Damage-associated molecular patterns (DAMPs) are endogenous molecules released upon cellular activation, stress, or damage and can induce the activation of inflammatory pathways during sterile inflammation [5]. Accumulating evidence suggested that a variety of DAMPs released from dead cells triggered immune responses and contributed to the pathogenesis of kidney disease [6,7,8,9]. DAMPs initiate kidney inflammation through recognizing their respective pattern recognition receptors (PRRs), including Toll-like receptors, purinergic receptors, or the NLRP3 inflammasome [6]. DAMPs could be derived from the subcellular origin, i.e. cytoplasm, endoplasmic reticulum, nucleus, and mitochondria. However, which DAMPs material is released from damaged TECs and promotes macrophage activation via specific PRRs remained to be explored.
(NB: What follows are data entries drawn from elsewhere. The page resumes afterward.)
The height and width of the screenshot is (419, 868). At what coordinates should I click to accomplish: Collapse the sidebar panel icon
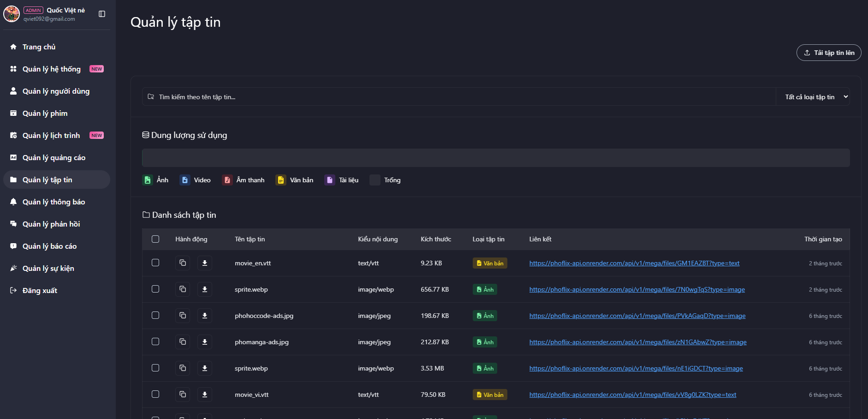(x=102, y=14)
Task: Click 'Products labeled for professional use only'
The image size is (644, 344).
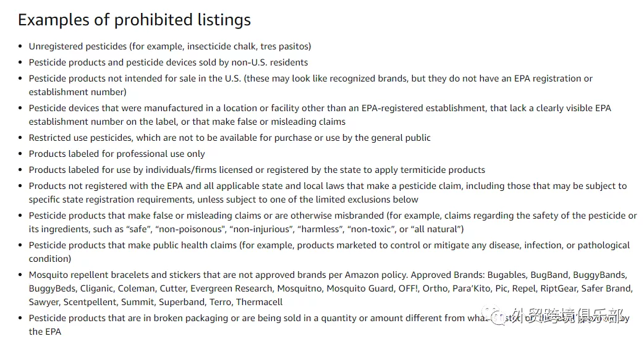Action: (117, 154)

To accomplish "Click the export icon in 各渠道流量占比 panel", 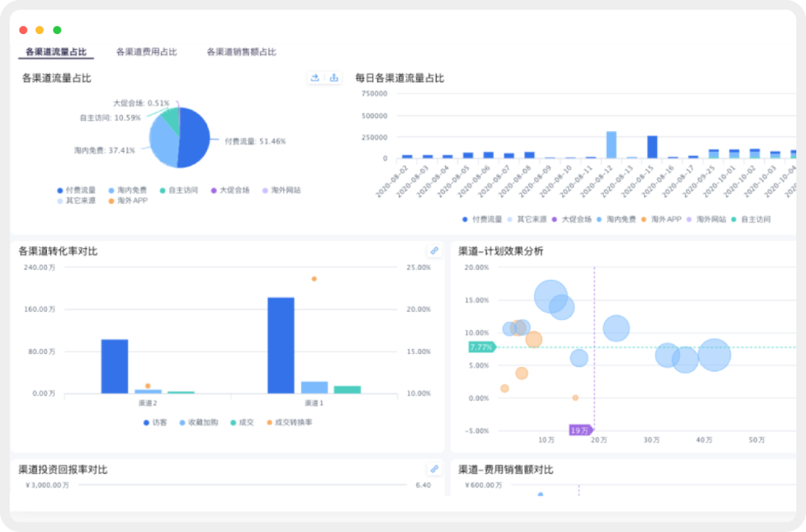I will point(315,78).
Macrophage inducible C-type lectin (Mincle) is a member of the C-type lectin receptor family and is encoded by Clec4e. Mincle was shown to be a crucial PRR in sensing pathogens as well as endogenous ligands [10, 11]. In recent years, Mincle is largely described as a sensor to recognize glycolipids from pathogens, it also binds to DAMPs released by dead cells such as spliceosome-associated protein 130 (SAP130), β-glucosylceramide (β-GlcCer), cholesterol sulfate, and crystals [10, 12,13,14]. Importantly, Mincle activation through recognizing SAP130 contributed to the ethanol-induced liver injury, traumatic brain injury, and pancreatic ductal adenocarcinoma progression [14,15,16]. Our previous studies showed that rapid induction of Mincle after kidney injury which played a critical role in the acute phage of kidney inflammation [17]. However, the mechanism of Mincle activation in AKI remains to be explored. In this study, we aimed to investigate whether SAP130 was released from injured TECs and contributed to Mincle and macrophage activation.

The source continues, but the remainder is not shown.